__Tasks to complete__.
**1)** According to the sclerotherapy text, which sclerosing agents are used most commonly?
**2)** Carry on writing the sclerotherapy text from its final line.

__Extract to read__.

_ _ _ _

Although recent advance in laser vein removal technology has given various options to treat spider veins and varicose veins, sclerotherapy still remains the primary treatment of choice. Sclerotherapy procedure involves injecting a sclerosing solution directly to target vein. The solution causes the vein to collapse with scarring which usually fades after several weeks. In some cases it might take months and multiple sclerotherapy treatment may be required.
There are various classes of sclerosing agents available that are used for spider vein removal or varicose vein removal . These agents includes detergents (Polidocanol, Sodium tetradecyl sulfate, Sodium morrhuate, Ethanolamine Oleate), Osmotic agents (Sodium chloride solution with dextrose, Hypertonic sodium chloride solution) and Chemical irritants (Polyiodinated iodine, Chromated glycerin). The most commonly used agents are hypertonic saline, sodium tetradecyl sulfate, polidocanol, and chromated glycerin.
Are You the Right Candidate for Sclerotherapy?
Not all patients may be a good candidate for Sclerotherapy. Sclerotherapy is usually indicated for the following reasons:
- Pain, burning and night cramps
- Major perforator reflux
- Lateral venous system varicosities
- Major tributaries of greater and lesser saphenous veins
- Cosmetic purposes to improve the appearance of spider and varicose veins
Prior to sclerotherapy, your dermatologist will examine your veins with details past and present history of any disease and decide if you are a good candidate for Sclerotherapy. Sclerotherapy is contraindicated if you have the following:
- Pregnancy ( can be done after pregnancy)

_ _ _ _

__Dataset records__.
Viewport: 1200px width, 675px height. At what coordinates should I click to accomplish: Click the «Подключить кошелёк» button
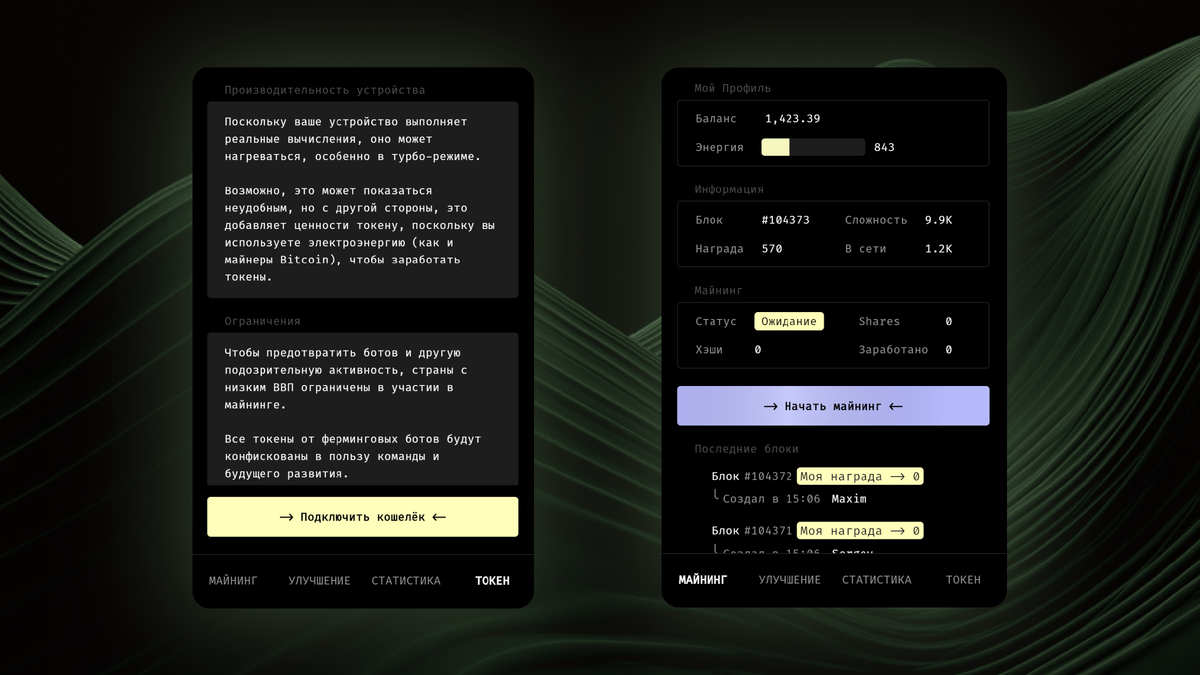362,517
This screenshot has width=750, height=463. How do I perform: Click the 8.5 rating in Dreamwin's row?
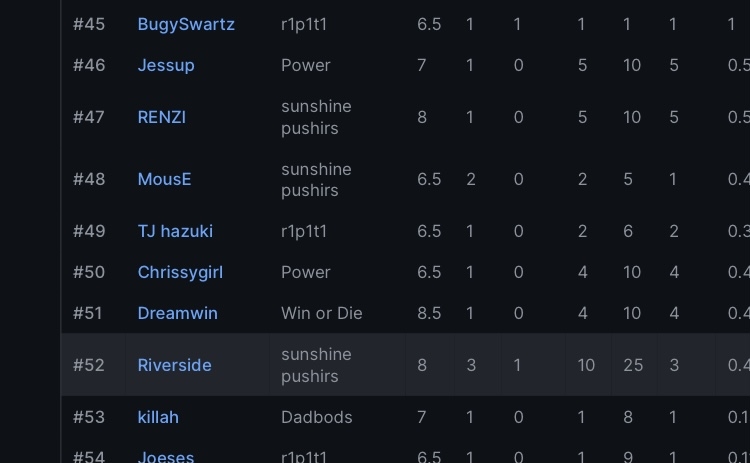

_ _ _ _

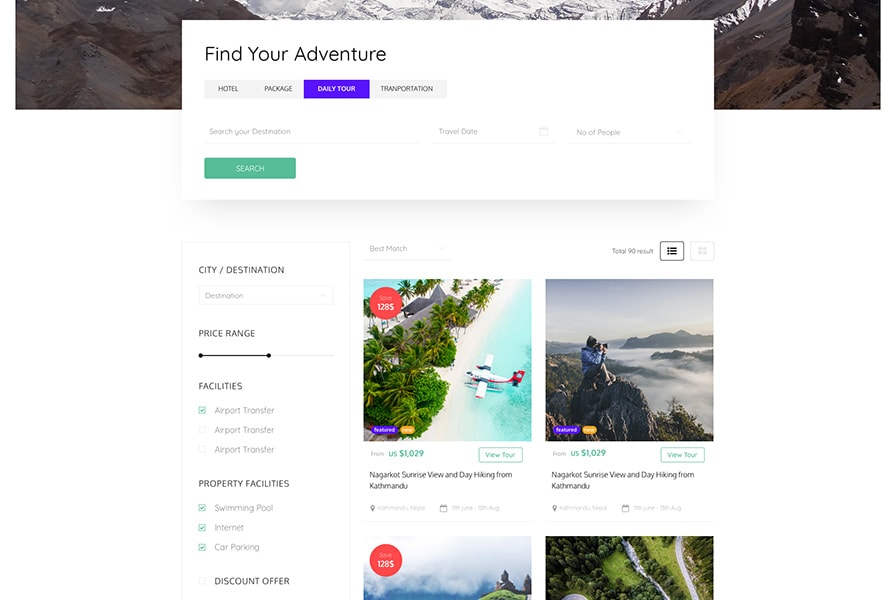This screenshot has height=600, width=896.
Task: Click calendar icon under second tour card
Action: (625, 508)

_ _ _ _

__Answers by task__.
**1)** Hypertonic saline, sodium tetradecyl sulfate, polidocanol, and chromated glycerin.

**2)**
- Known allergy to sclerosing agent
- Arterial obstruction
- Reflux at sapheno-popliteal or sapheno-femoral junction
- Non-ambulatory patients
- Deep Vein thrombosis
Sclerotherapy Side Effects and Complications
Although Sclerotherapy is a safe procedure, few complications may occur which will subsides within few weeks.
Bruising may occur immediately after procedure which will clear within few days.
Swelling or edema may occur after procedure which can be managed and prevented with compression stockings.
Post Sclerotherapy hyperpigmentation: This is a common complication which clears within 6 months, may rarely persist for a year or more. Bleaching agents (hydroquinone), exfoliants (retinoic acid, trichloroacetic acid or phenol), Cryotherapy, and other laser treatment may help improve the pigmentation, but studies shows these agents have limited success in treatment of post Sclerotherapy hiperpigmentation. Few studies have shown Q-switched ruby lasers have excellent outcome.
Telangiectatic Matting: It refers to the appearance of new groups of fine telangiectasias at the site of previously treated veins. This usually resolves spontaneously within 3-12 months time.
Cutaneous Ulceration and Necrosis: Cutaneous ulceration may occur with all the sclerosing solutions, even if it’s on the hand of skilled dermatologist. Sclerosing solution may sometimes leak out into the skin through the small puncture sites of vessel cannulation and cause necrosis. This is usually managed and prevented by injecting normal saline in a ratio of 10:1 over sclerosant into the leakage site.
Allergic Reaction: Some people may have allergic reaction to the sclerosing agents but this is usually uncommon.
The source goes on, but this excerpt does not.